REQUIREMENT:
Find all lines below containing the string "agent" and return them.

(Pixel coordinate grounding data)

■ ■ ■ ■ ■

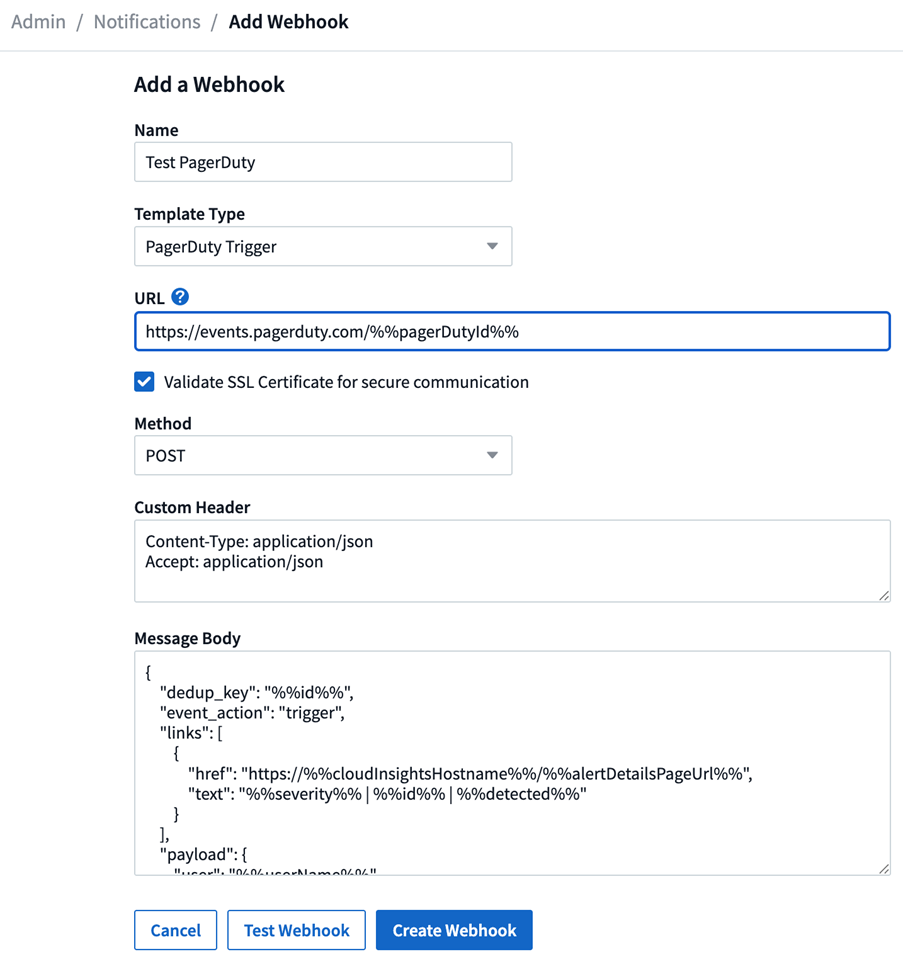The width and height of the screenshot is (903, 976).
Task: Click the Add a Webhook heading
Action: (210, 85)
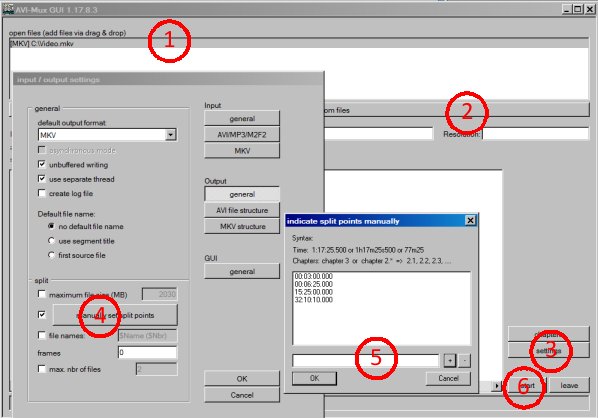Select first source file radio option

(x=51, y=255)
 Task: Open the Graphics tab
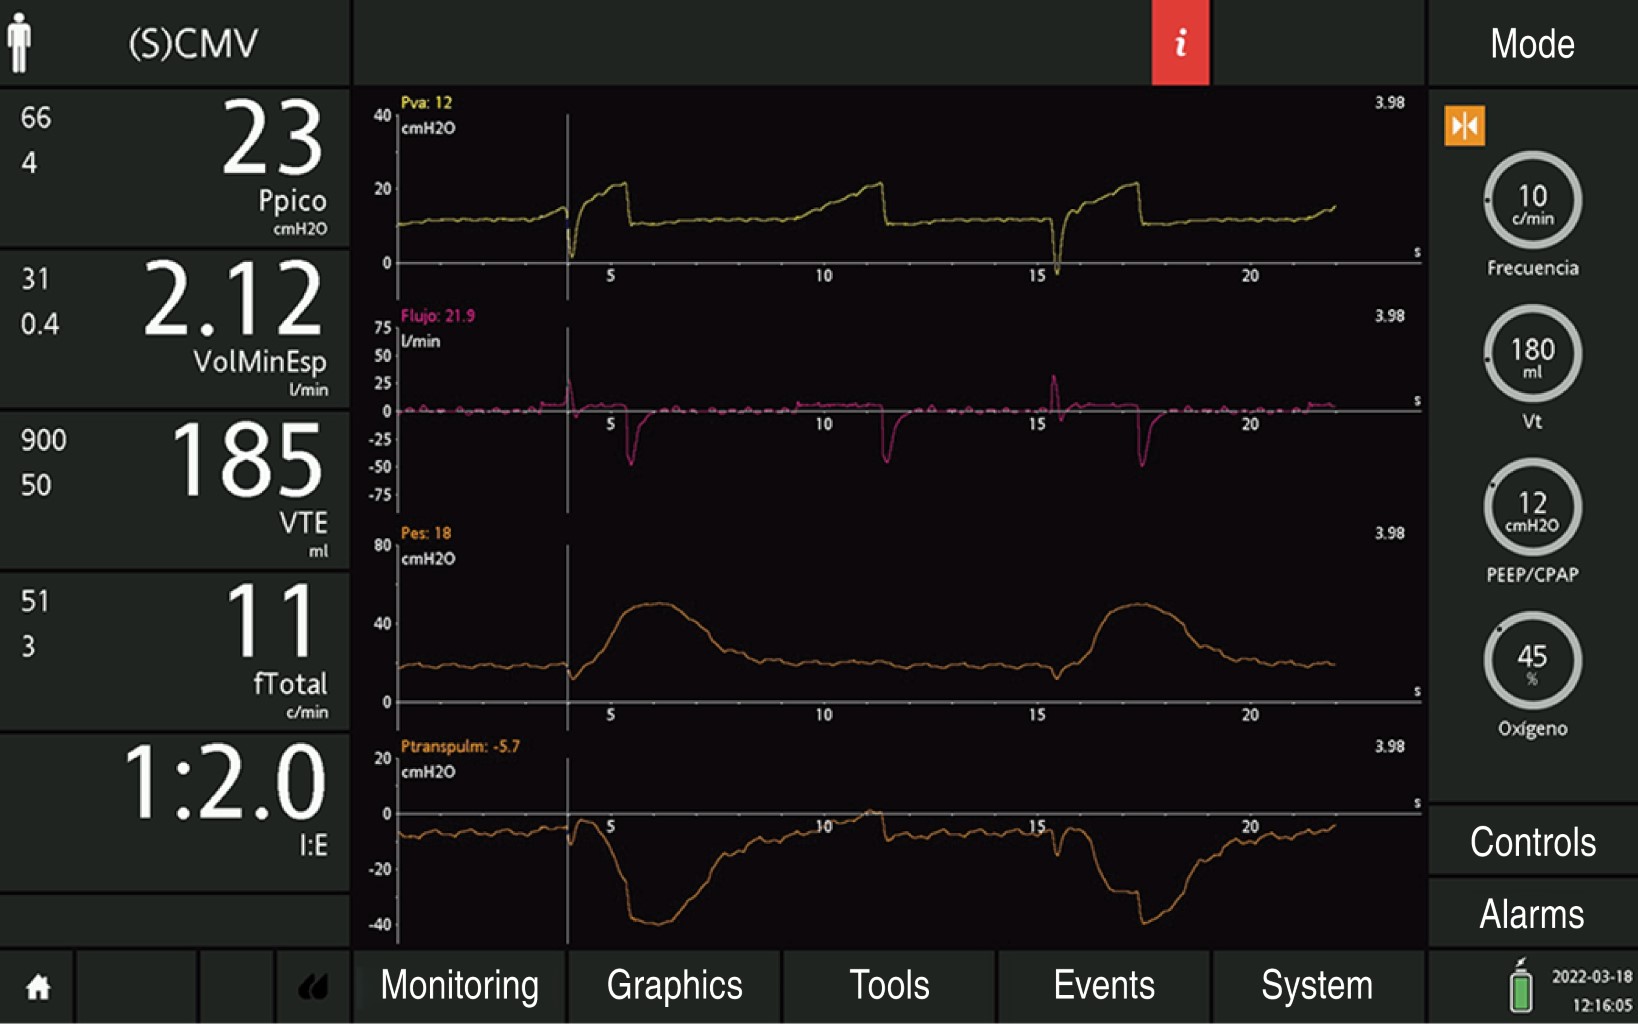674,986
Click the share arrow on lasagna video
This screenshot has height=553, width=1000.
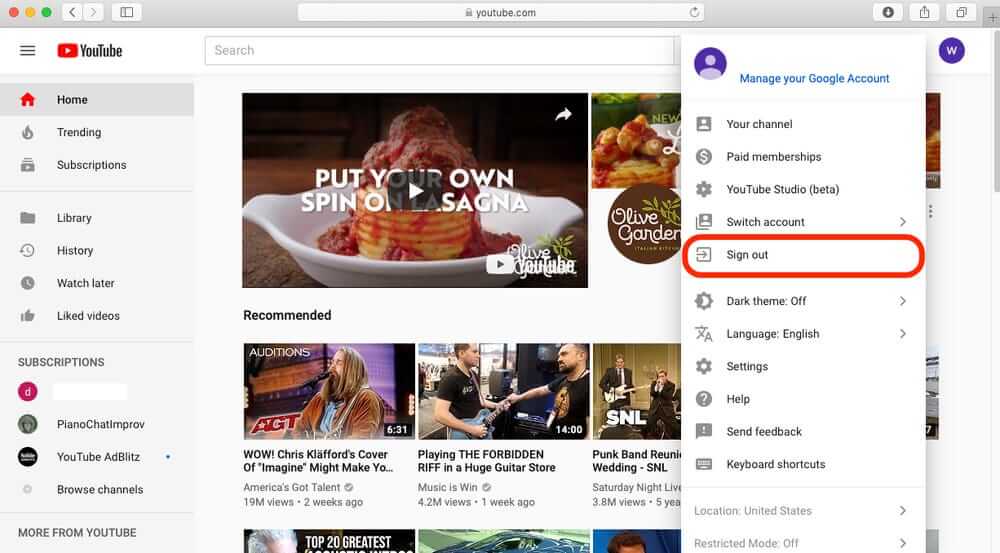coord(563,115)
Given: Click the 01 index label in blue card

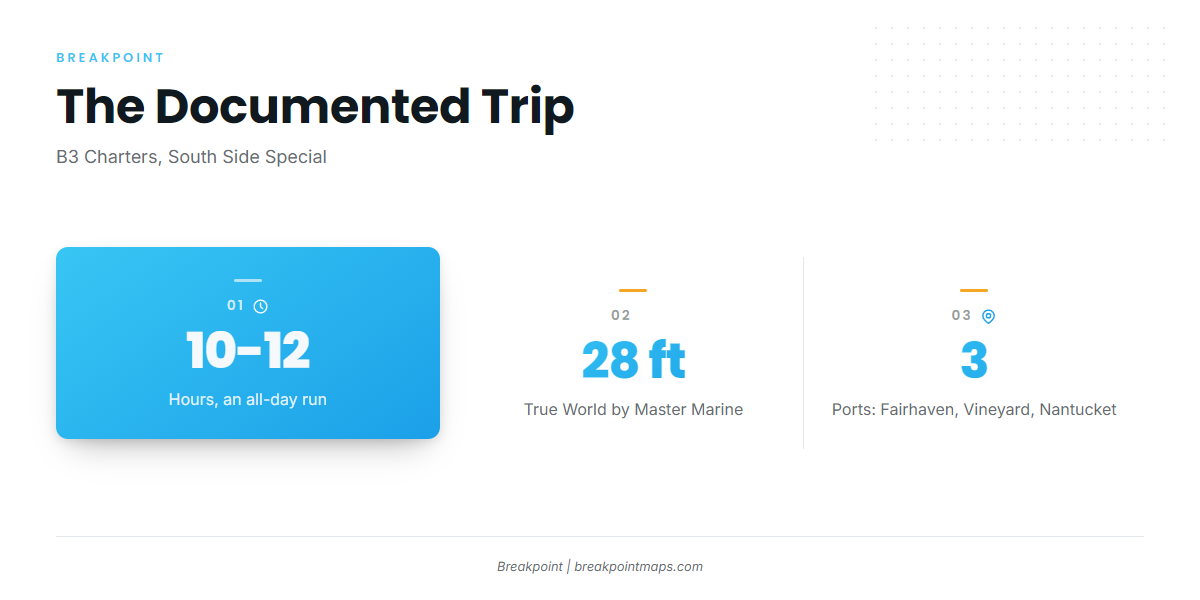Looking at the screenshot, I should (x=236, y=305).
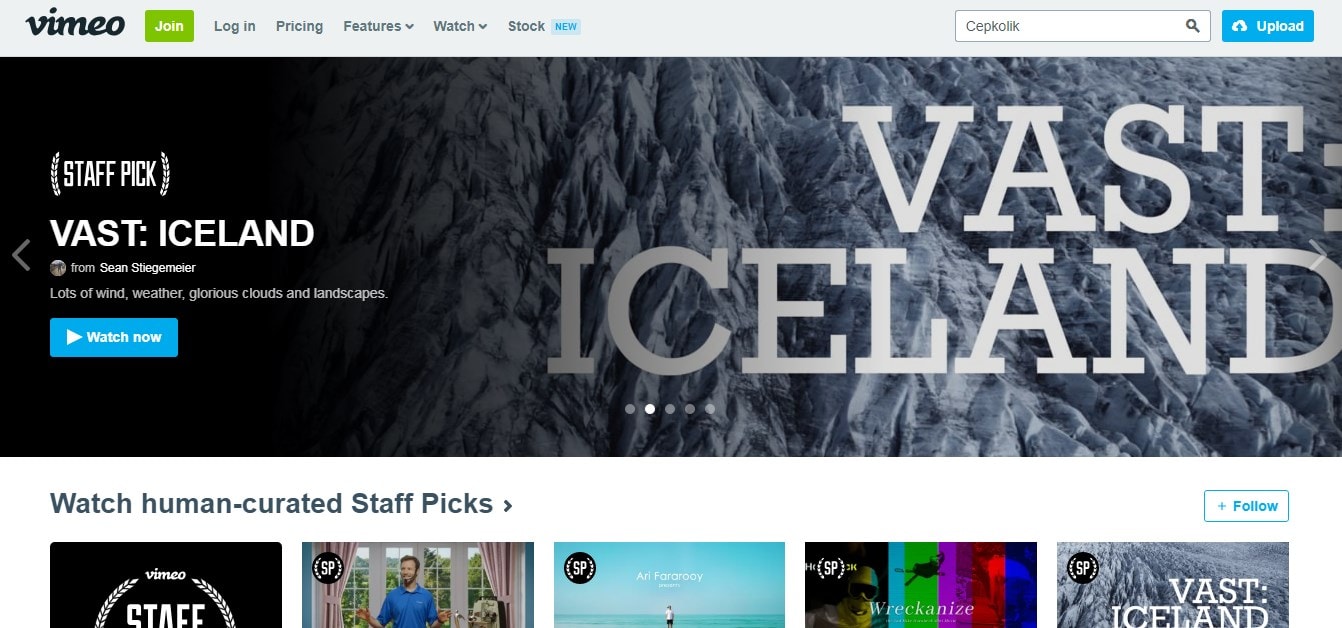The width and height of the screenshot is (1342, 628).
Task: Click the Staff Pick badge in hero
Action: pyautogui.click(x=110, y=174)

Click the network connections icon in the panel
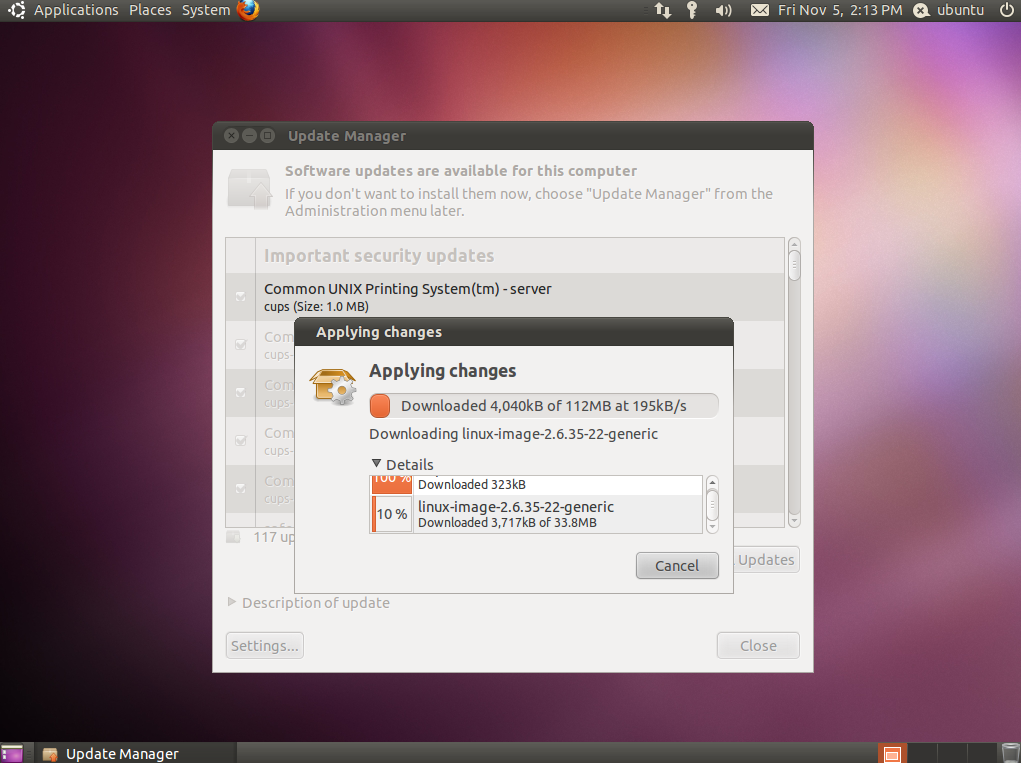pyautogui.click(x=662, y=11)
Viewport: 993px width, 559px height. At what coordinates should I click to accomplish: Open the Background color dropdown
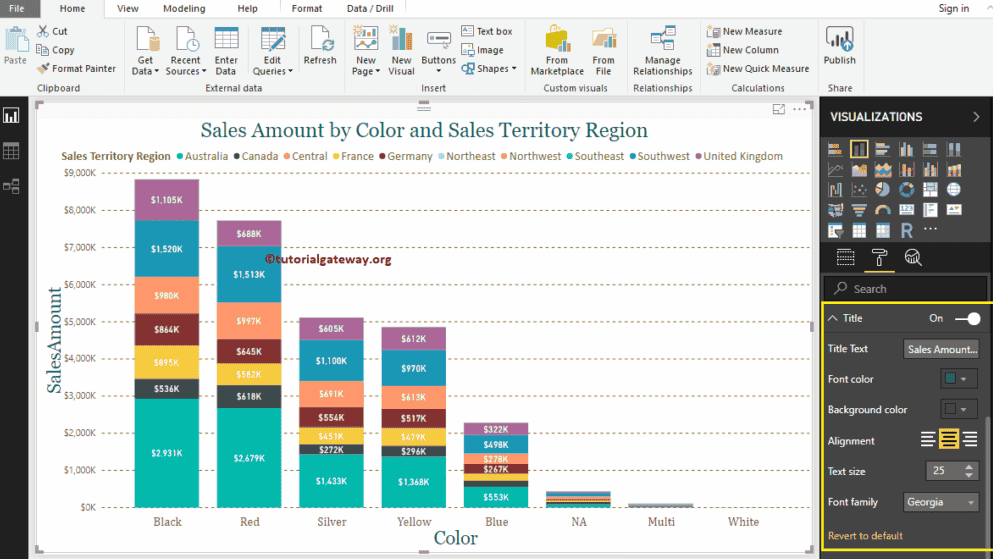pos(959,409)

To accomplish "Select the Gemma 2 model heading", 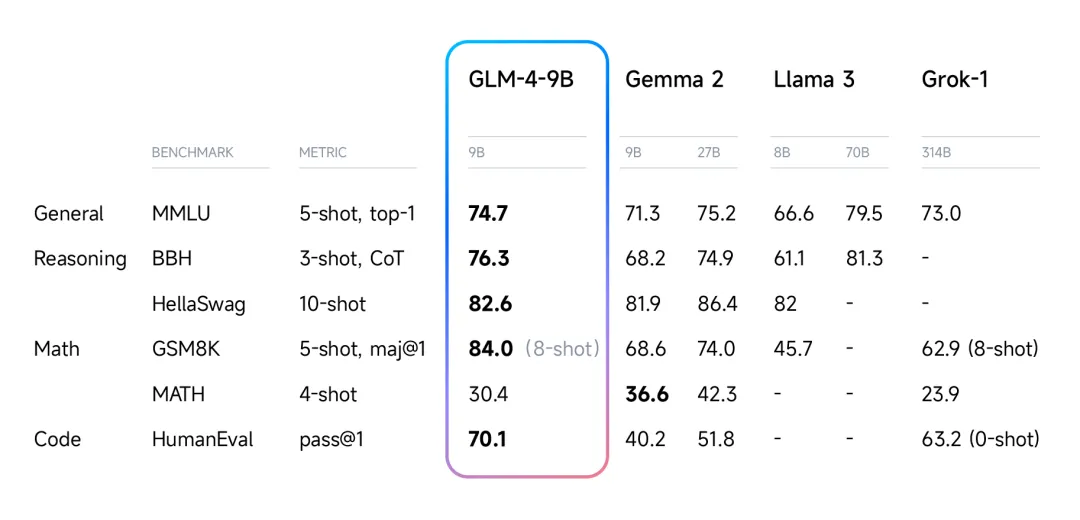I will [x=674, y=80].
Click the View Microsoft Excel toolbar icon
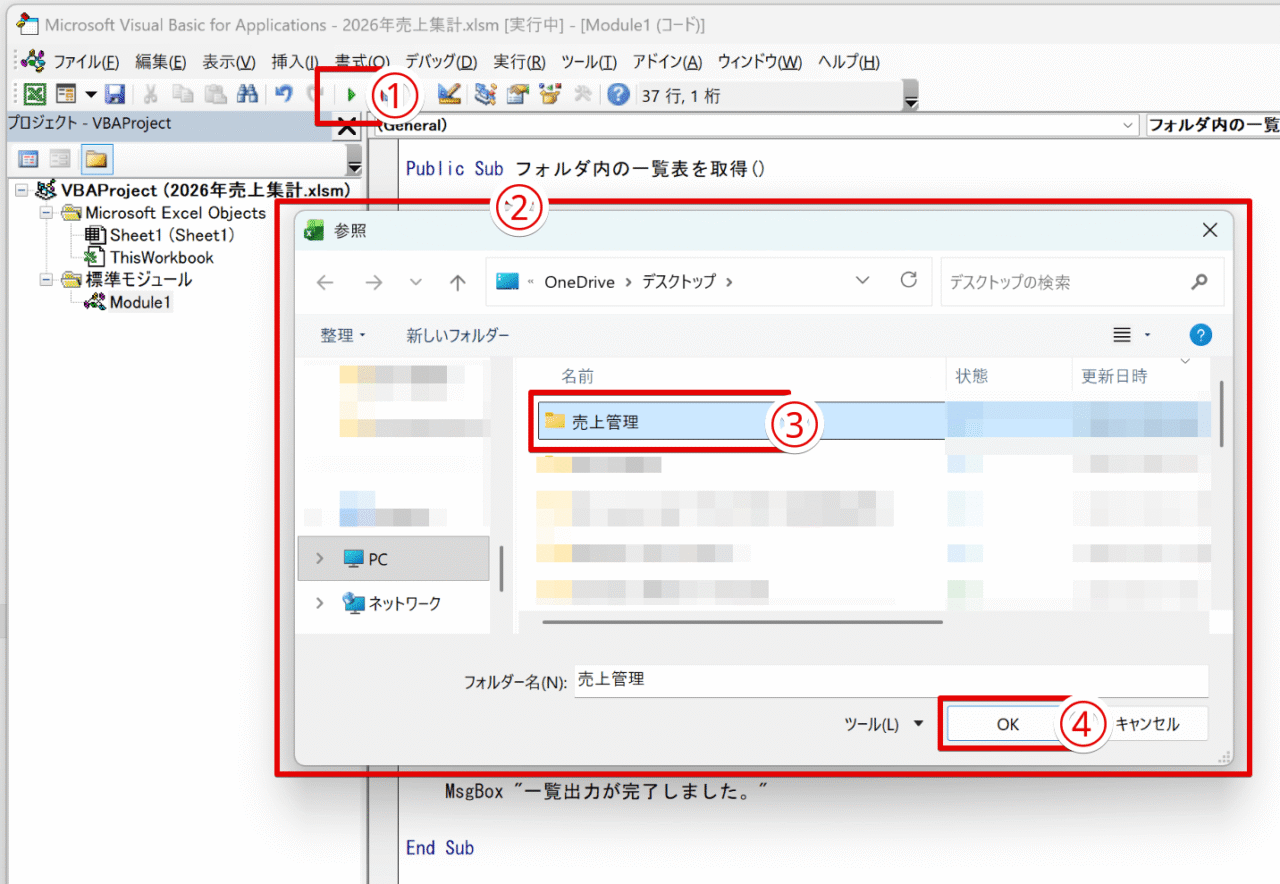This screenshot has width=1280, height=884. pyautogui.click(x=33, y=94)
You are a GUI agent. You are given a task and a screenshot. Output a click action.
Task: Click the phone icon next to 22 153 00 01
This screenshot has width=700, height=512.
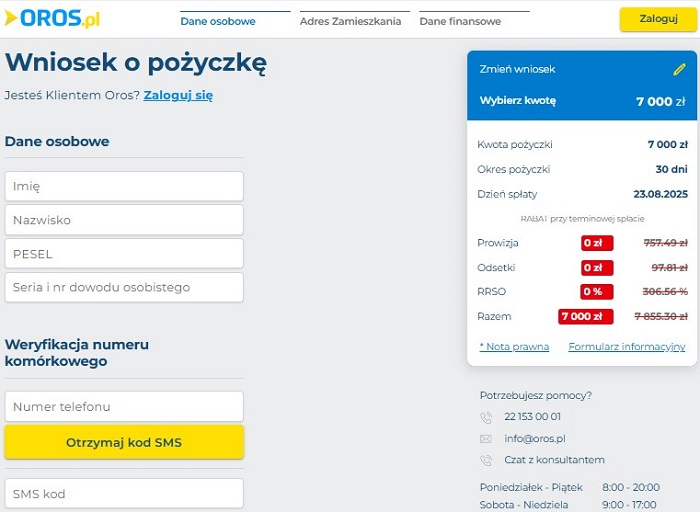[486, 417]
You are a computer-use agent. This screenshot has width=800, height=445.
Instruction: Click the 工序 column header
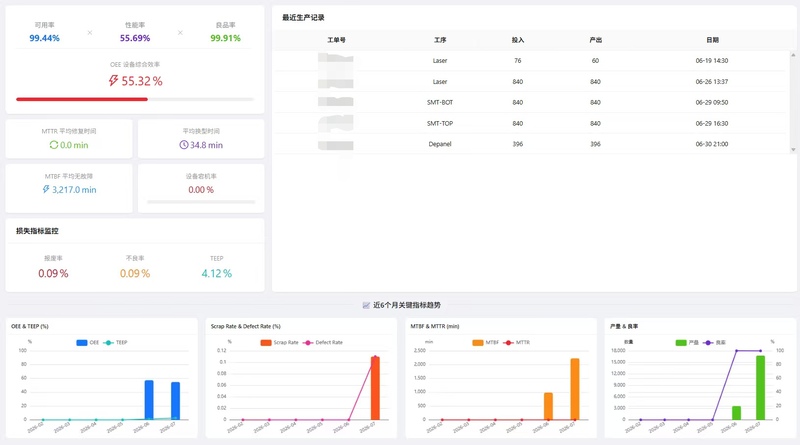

■ ■ ■ ■ ■

WORKED SOLUTION:
You are a GUI agent. You are given a task and a screenshot. Output a click action.
You are a computer-use agent. This screenshot has width=800, height=445.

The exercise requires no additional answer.